Writing isn’t brain surgery, but it’s rare when someone adept at the latter is also so accomplished at the former. Searching for meaning and purpose in his life, Kalanithi pursued a doctorate in literature and had felt certain that he wouldn’t enter the field of medicine, in which his father and other members of his family excelled. “But I couldn’t let go of the question,” he writes, after realizing that his goals “didn’t quite fit in an English department.” “Where did biology, morality, literature and philosophy intersect?” So he decided to set aside his doctoral dissertation and belatedly prepare for medical school, which “would allow me a chance to find answers that are not in books, to find a different sort of sublime, to forge relationships with the suffering, and to keep following the question of what makes human life meaningful, even in the face of death and decay.” The author’s empathy undoubtedly made him an exceptional doctor, and the precision of his prose—as well as the moral purpose underscoring it—suggests that he could have written a good book on any subject he chose.

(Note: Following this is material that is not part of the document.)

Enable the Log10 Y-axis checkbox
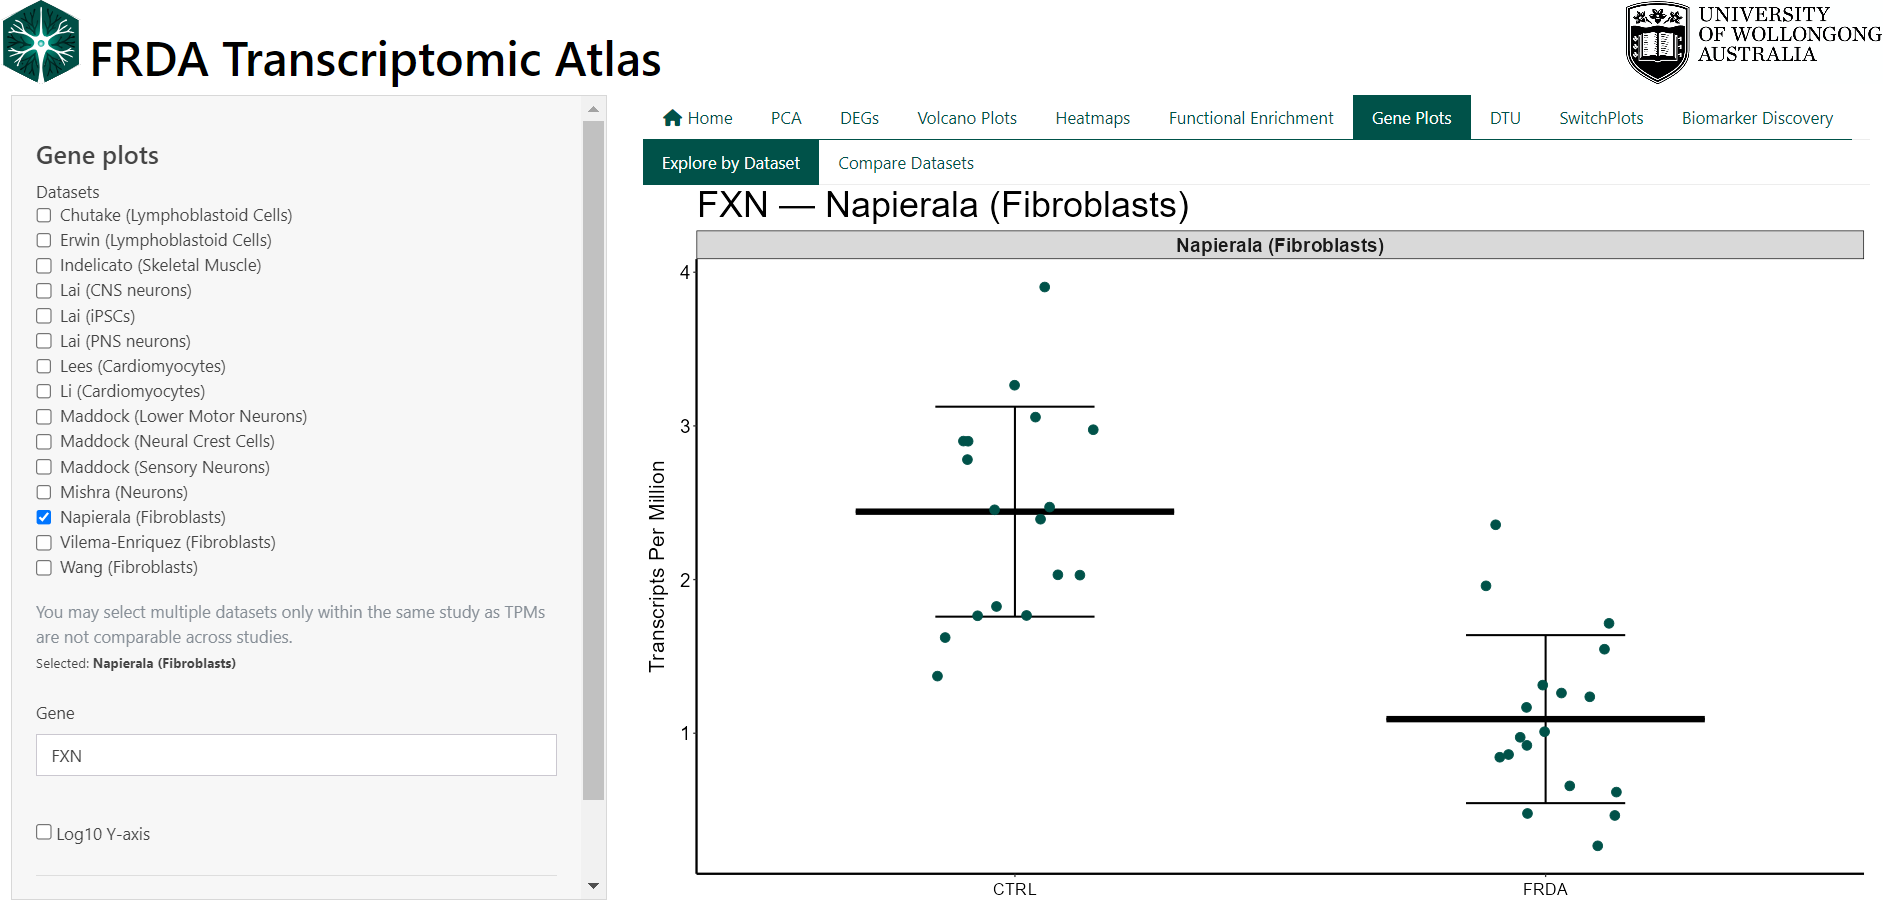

Part of what makes this book so essential is the fact that it was written under a death sentence following the diagnosis that upended his life, just as he was preparing to end his residency and attract offers at the top of his profession. Kalanithi learned he might have 10 years to live or perhaps five. Should he return to neurosurgery (he could and did), or should he write (he also did)? Should he and his wife have a baby? They did, eight months before he died, which was less than two years after the original diagnosis. “The fact of death is unsettling,” he understates. “Yet there is no other way to live.”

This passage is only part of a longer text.